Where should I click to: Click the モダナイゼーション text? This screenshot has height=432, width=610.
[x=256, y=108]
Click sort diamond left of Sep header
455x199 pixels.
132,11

======

__Required action__: Go through the listing above and set down each line exactly as it stands.

__Answer space__:
Where should I click to: Click the モダナイゼーション text? This screenshot has height=432, width=610.
[x=256, y=108]
Click sort diamond left of Sep header
455x199 pixels.
132,11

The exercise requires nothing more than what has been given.